What this task involves
All entries below must be given again word for word.

(Data supplied Opens)

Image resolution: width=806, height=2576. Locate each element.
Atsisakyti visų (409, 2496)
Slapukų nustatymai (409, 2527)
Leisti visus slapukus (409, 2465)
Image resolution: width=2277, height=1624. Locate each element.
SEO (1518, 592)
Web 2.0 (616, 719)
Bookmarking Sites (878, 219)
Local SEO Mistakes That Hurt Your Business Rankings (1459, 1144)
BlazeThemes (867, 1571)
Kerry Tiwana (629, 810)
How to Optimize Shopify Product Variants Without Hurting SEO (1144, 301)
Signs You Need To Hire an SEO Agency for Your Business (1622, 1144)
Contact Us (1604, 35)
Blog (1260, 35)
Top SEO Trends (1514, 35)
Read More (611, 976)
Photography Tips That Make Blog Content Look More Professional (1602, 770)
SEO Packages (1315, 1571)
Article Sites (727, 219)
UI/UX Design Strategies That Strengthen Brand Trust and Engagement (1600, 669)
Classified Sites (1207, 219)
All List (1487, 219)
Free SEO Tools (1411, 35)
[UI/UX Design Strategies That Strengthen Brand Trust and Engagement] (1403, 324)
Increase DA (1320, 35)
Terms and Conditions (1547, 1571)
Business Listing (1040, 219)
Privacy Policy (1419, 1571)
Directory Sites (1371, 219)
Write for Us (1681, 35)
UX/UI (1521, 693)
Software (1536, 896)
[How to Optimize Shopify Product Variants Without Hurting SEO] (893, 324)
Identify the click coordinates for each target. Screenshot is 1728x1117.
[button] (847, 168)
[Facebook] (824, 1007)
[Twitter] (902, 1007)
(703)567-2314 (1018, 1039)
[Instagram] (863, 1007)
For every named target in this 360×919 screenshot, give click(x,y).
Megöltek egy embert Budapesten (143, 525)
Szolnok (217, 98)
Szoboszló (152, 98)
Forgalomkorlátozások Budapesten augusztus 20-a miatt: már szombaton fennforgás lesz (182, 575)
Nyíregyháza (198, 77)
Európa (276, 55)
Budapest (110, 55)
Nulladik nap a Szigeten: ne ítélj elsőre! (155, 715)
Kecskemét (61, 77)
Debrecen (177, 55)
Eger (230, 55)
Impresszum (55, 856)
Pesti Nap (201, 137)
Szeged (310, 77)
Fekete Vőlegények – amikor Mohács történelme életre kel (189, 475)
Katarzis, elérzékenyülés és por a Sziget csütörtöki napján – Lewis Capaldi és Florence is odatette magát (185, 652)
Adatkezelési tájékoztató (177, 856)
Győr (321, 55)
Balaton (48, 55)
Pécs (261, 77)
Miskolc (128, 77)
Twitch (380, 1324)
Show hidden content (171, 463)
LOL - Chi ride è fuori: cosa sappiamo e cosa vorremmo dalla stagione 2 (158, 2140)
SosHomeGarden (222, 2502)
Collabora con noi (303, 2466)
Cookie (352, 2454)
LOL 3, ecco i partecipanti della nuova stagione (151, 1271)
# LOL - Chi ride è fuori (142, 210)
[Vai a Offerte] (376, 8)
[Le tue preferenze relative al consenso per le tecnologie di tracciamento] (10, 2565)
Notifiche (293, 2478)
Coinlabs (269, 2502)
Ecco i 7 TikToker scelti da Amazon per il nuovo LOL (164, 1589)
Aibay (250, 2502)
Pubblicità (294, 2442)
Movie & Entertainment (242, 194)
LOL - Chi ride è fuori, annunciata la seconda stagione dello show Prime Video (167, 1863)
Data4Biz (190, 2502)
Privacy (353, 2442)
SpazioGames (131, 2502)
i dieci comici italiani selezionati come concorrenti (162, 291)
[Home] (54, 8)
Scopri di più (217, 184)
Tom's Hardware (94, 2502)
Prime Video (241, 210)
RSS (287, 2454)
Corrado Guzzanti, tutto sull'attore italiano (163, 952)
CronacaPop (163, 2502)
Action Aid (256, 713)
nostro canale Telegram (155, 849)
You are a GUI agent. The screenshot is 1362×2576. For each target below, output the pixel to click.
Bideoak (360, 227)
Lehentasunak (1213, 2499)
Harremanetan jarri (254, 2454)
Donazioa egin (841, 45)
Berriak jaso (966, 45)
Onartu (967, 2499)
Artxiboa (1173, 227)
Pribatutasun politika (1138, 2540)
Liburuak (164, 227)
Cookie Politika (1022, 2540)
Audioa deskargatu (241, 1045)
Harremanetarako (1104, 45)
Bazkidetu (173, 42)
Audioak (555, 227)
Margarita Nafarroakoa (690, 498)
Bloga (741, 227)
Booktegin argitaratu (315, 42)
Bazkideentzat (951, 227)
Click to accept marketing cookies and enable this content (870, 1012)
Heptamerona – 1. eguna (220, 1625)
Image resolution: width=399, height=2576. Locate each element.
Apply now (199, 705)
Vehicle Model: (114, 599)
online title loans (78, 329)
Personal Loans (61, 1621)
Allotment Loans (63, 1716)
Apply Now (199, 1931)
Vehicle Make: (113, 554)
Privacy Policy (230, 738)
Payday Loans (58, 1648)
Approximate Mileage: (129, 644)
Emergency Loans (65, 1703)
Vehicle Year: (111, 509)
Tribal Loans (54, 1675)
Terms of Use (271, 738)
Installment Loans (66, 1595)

(Data supplied Closes)

Response
Image resolution: width=806, height=2576. Locate each element.
Atsisakyti visų (409, 2496)
Slapukų nustatymai (409, 2527)
Leisti visus slapukus (409, 2465)
Image resolution: width=2277, height=1624. Locate each element.
SEO (1518, 592)
Web 2.0 (616, 719)
Bookmarking Sites (878, 219)
Local SEO Mistakes That Hurt Your Business Rankings (1459, 1144)
BlazeThemes (867, 1571)
Kerry Tiwana (629, 810)
How to Optimize Shopify Product Variants Without Hurting SEO (1144, 301)
Signs You Need To Hire an SEO Agency for Your Business (1622, 1144)
Contact Us (1604, 35)
Blog (1260, 35)
Top SEO Trends (1514, 35)
Read More (611, 976)
Photography Tips That Make Blog Content Look More Professional (1602, 770)
SEO Packages (1315, 1571)
Article Sites (727, 219)
UI/UX Design Strategies That Strengthen Brand Trust and Engagement (1600, 669)
Classified Sites (1207, 219)
All List (1487, 219)
Free SEO Tools (1411, 35)
[UI/UX Design Strategies That Strengthen Brand Trust and Engagement] (1403, 324)
Increase DA (1320, 35)
Terms and Conditions (1547, 1571)
Business Listing (1040, 219)
Privacy Policy (1419, 1571)
Directory Sites (1371, 219)
Write for Us (1681, 35)
UX/UI (1521, 693)
Software (1536, 896)
[How to Optimize Shopify Product Variants Without Hurting SEO] (893, 324)
Identify the click coordinates for each target. Screenshot is 1728x1117.
[button] (847, 168)
[Facebook] (824, 1007)
[Twitter] (902, 1007)
(703)567-2314 (1018, 1039)
[Instagram] (863, 1007)
For every named target in this 360×919 screenshot, give click(x,y).
Megöltek egy embert Budapesten (143, 525)
Szolnok (217, 98)
Szoboszló (152, 98)
Forgalomkorlátozások Budapesten augusztus 20-a miatt: már szombaton fennforgás lesz (182, 575)
Nyíregyháza (198, 77)
Európa (276, 55)
Budapest (110, 55)
Nulladik nap a Szigeten: ne ítélj elsőre! (155, 715)
Kecskemét (61, 77)
Debrecen (177, 55)
Eger (230, 55)
Impresszum (55, 856)
Pesti Nap (201, 137)
Szeged (310, 77)
Fekete Vőlegények – amikor Mohács történelme életre kel (189, 475)
Katarzis, elérzékenyülés és por a Sziget csütörtöki napján – Lewis Capaldi és Florence is odatette magát (185, 652)
Adatkezelési tájékoztató (177, 856)
Győr (321, 55)
Balaton (48, 55)
Pécs (261, 77)
Miskolc (128, 77)
Twitch (380, 1324)
Show hidden content (171, 463)
LOL - Chi ride è fuori: cosa sappiamo e cosa vorremmo dalla stagione 2 (158, 2140)
SosHomeGarden (222, 2502)
Collabora con noi (303, 2466)
Cookie (352, 2454)
LOL 3, ecco i partecipanti della nuova stagione (151, 1271)
# LOL - Chi ride è fuori (142, 210)
[Vai a Offerte] (376, 8)
[Le tue preferenze relative al consenso per le tecnologie di tracciamento] (10, 2565)
Notifiche (293, 2478)
Coinlabs (269, 2502)
Ecco i 7 TikToker scelti da Amazon per il nuovo LOL (164, 1589)
Aibay (250, 2502)
Pubblicità (294, 2442)
Movie & Entertainment (242, 194)
LOL - Chi ride è fuori, annunciata la seconda stagione dello show Prime Video (167, 1863)
Data4Biz (190, 2502)
Privacy (353, 2442)
SpazioGames (131, 2502)
i dieci comici italiani selezionati come concorrenti (162, 291)
[Home] (54, 8)
Scopri di più (217, 184)
Tom's Hardware (94, 2502)
Prime Video (241, 210)
RSS (287, 2454)
Corrado Guzzanti, tutto sull'attore italiano (163, 952)
CronacaPop (163, 2502)
Action Aid (256, 713)
nostro canale Telegram (155, 849)
You are a GUI agent. The screenshot is 1362×2576. For each target below, output the pixel to click.
Bideoak (360, 227)
Lehentasunak (1213, 2499)
Harremanetan jarri (254, 2454)
Donazioa egin (841, 45)
Berriak jaso (966, 45)
Onartu (967, 2499)
Artxiboa (1173, 227)
Pribatutasun politika (1138, 2540)
Liburuak (164, 227)
Cookie Politika (1022, 2540)
Audioa deskargatu (241, 1045)
Harremanetarako (1104, 45)
Bazkidetu (173, 42)
Audioak (555, 227)
Margarita Nafarroakoa (690, 498)
Bloga (741, 227)
Booktegin argitaratu (315, 42)
Bazkideentzat (951, 227)
Click to accept marketing cookies and enable this content (870, 1012)
Heptamerona – 1. eguna (220, 1625)
Image resolution: width=399, height=2576. Locate each element.
Apply now (199, 705)
Vehicle Model: (114, 599)
online title loans (78, 329)
Personal Loans (61, 1621)
Allotment Loans (63, 1716)
Apply Now (199, 1931)
Vehicle Make: (113, 554)
Privacy Policy (230, 738)
Payday Loans (58, 1648)
Approximate Mileage: (129, 644)
Emergency Loans (65, 1703)
Vehicle Year: (111, 509)
Tribal Loans (54, 1675)
Terms of Use (271, 738)
Installment Loans (66, 1595)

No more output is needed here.